NUS Islamic State motion rejected
The National Union of Students’ National Executive Committee has rejected a motion condemning the Islamic State and endorsing solidarity with the Kurds and Iraqi people after opponents, led by Malia Bouattia, above, branded it ‘Islamophobic’.
According to this National Secular Society report, the motion, which had previously been adopted by NUS Scotland, was proposed by Daniel Cooper, a member of the National Campaign Against Fees and Cuts (NCAFC), and co-written by Roza Salih, a recent graduate of Kurdish descent who is the Vice President Diversity & Advocacy at Strathclyde University’s student union.
Opposition to the motion was spearheaded by Malia Bouattia, the NUS’s Black Students Officer.
Cooper wrote that the motion had been blocked:
For astonishing and bewildering reasons.
Cooper said Bouattia claimed that the motion was “Islamophobic” and “pro USA intervention”, but clause 4 of the motion explicitly argued against US military intervention.
Cooper said that he was unable to counter these claims as the debate was moved on after only one round of speeches.
Cooper claimed that “there is a stranglehold of ‘identity politics’ on the student movement.” And that:
This is an issue which needs to be discussed in more depth, but essentially the idea is widespread that if a Liberation Officer opposes something, it must be bad.
Responding to Mr Cooper’s article, Bouattia and other members of the NUS NEC wrote:
We stand in complete solidarity with the Kurdish people against the recent attacks by ISIS and join many others in condemnation of their brutal actions.
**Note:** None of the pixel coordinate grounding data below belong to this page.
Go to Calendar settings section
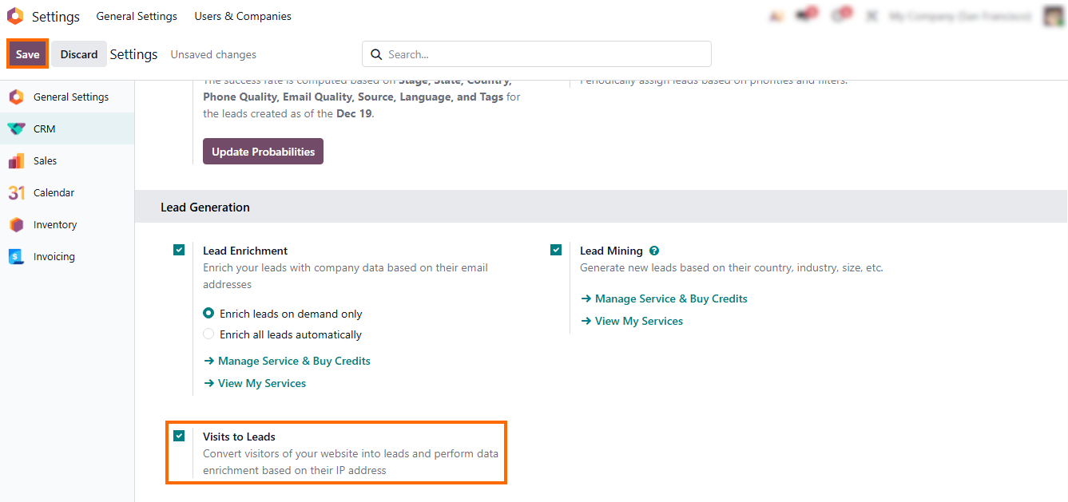The image size is (1068, 502). point(54,192)
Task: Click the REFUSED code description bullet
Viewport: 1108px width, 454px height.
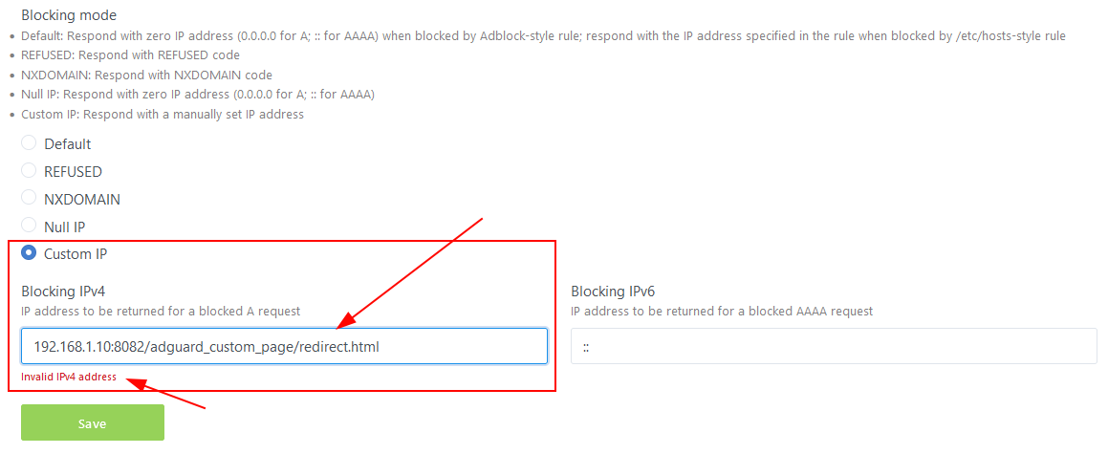Action: click(131, 55)
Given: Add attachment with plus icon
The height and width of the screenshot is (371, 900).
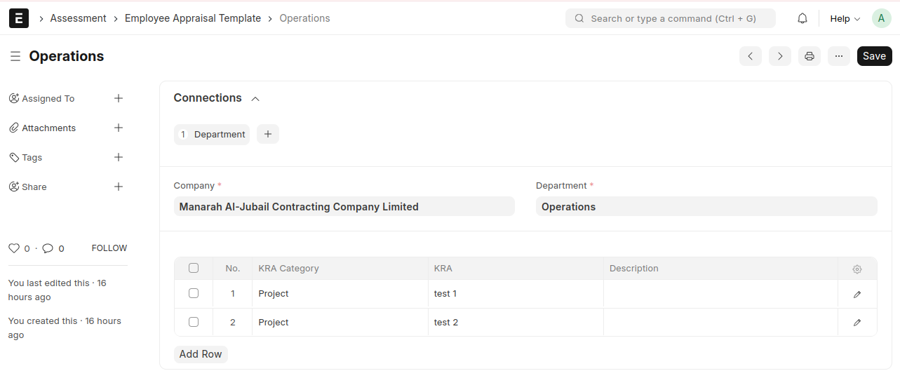Looking at the screenshot, I should (x=119, y=128).
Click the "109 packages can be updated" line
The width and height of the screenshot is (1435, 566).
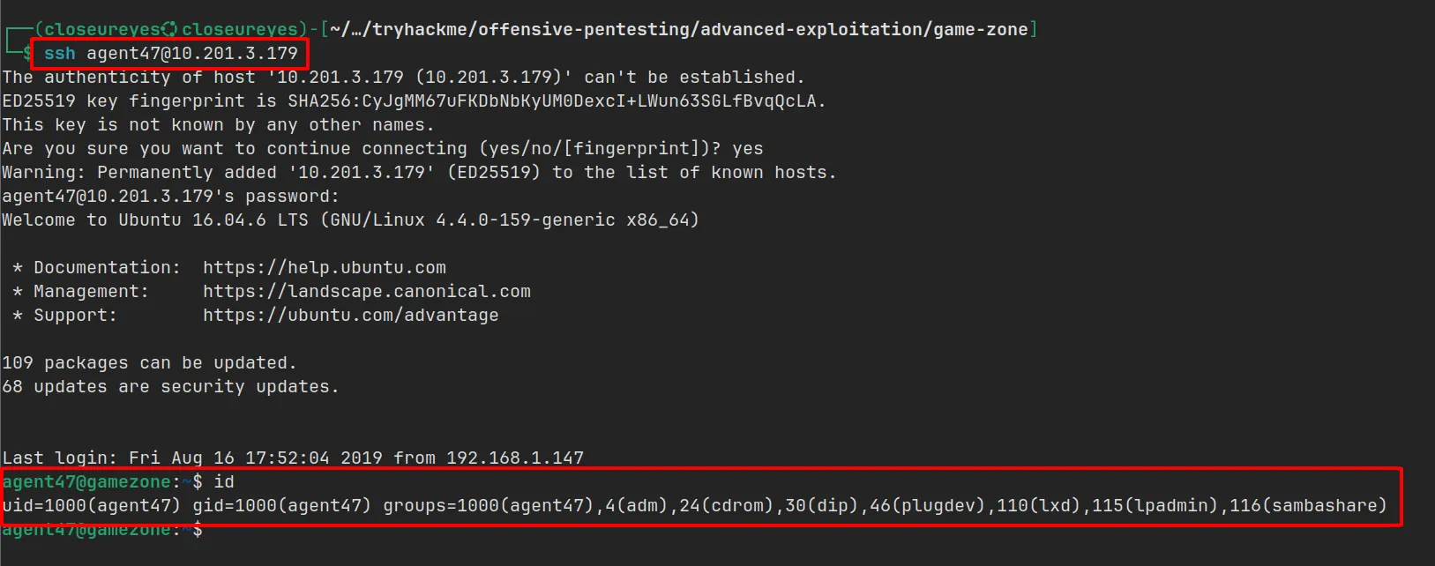[x=149, y=363]
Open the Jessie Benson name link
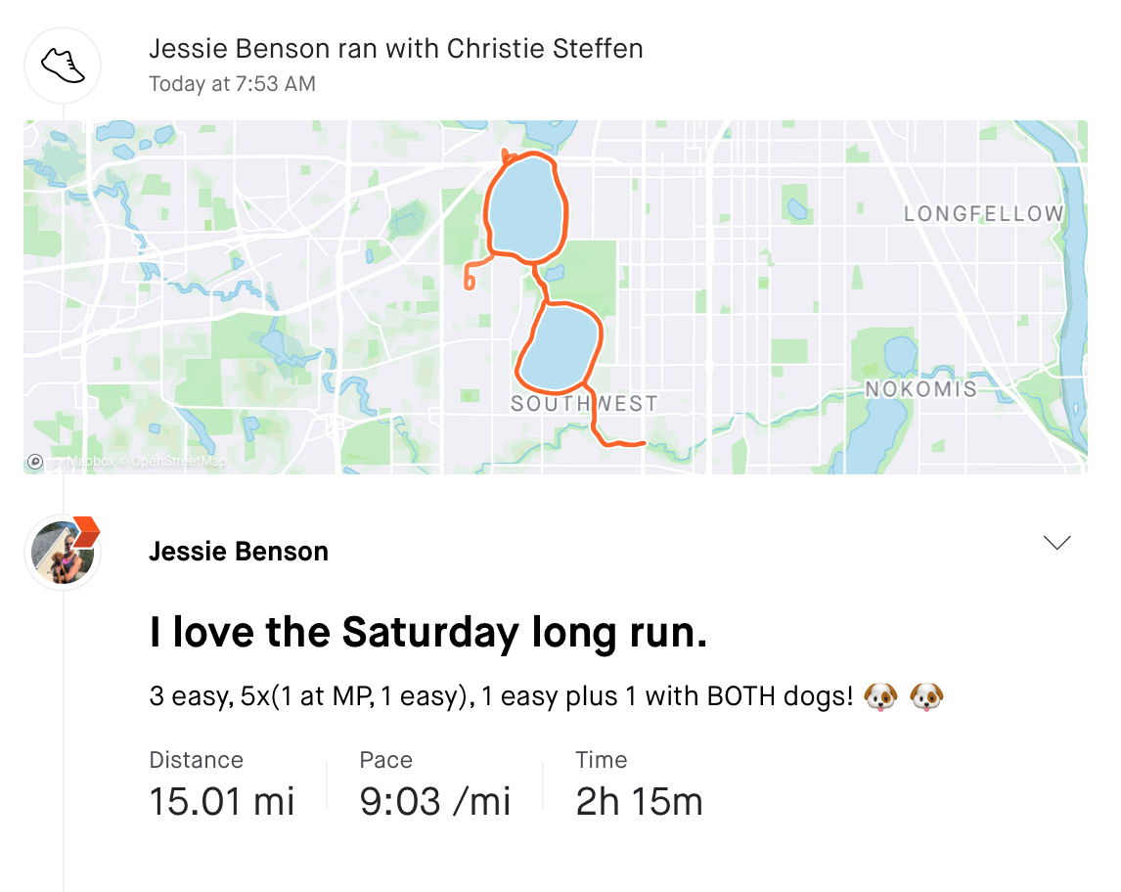This screenshot has width=1121, height=892. [x=239, y=552]
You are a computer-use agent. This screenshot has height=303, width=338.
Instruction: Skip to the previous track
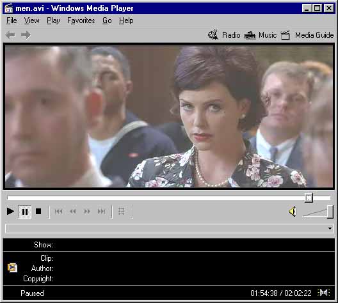coord(58,212)
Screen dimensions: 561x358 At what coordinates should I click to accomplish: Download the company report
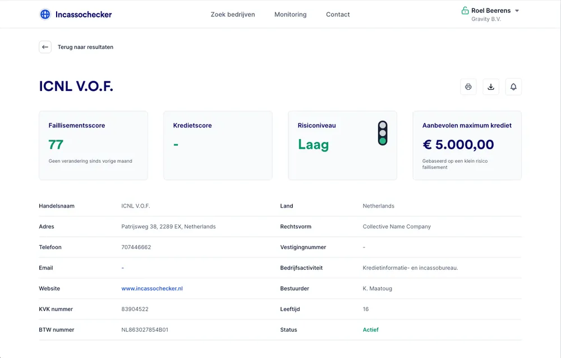[x=491, y=87]
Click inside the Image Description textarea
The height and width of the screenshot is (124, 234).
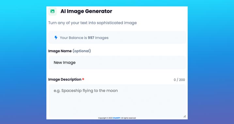(117, 101)
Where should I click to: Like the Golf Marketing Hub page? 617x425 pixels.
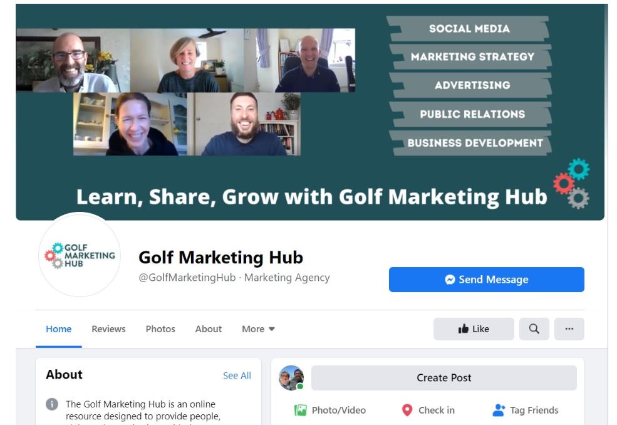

In doing so we recognise that condemnation of ISIS appears to have become a justification for war and blatant Islamaphobia. This rhetoric exacerbates the issue at hand and in essence is a further attack on those we aim to defend.
The NUS Black Students’ Campaign will be working with Kurdish students and the International Students Campaign to raise this issue within the NUS. A motion will be taken to the next NUS National Executive which truly reflects the situation. This motion will pose a condemnation of the politics and methods of ISIS as well as unequivocal support for the Kurdish people. It will in no way pander to Western imperialistic intervention or the demonisation of Muslim peoples.
Bouattia’s stance was backed by fellow NEC member and Labour councillor for Ockendon in Thurrock Aaron Kiely. In a tweet, since deleted, Kiely wrote that her “amazing” speech had challenged the:
Western, racist narrative around ‘ISIS’.
The failure by the NUS to adopt the motion has been widely criticised online, including by The Tab, a national student newspaper and by members of a Kurdish solidarity group which held an anti-Isis protest in London last week.
Meanwhile, it was reported here that Islamic State supporters last month infiltrated Istanbul University. One student, Aysegul Korkut, 21, told of an incident in which baton-wielding youths strode across the Department of Literature, shouting “Allahu Akbar!”
Within minutes, she and other leftist students had been sucked into a fight, with both sides hurling glass bottles at each other and trashing a science fair set up in the main hall.
The September 26 clash, described to The Associated Press by Korkut and a half a dozen other university students, was the first in a series of fights at Istanbul University’s Beyazit campus.
There has been repeated violence since, and Turkish media have reported scores of arrests. On one day alone 42 students were detained when police broke up a fight in a courtyard adjoining the department. Several sticks – and a meat cleaver – were recovered from the scene.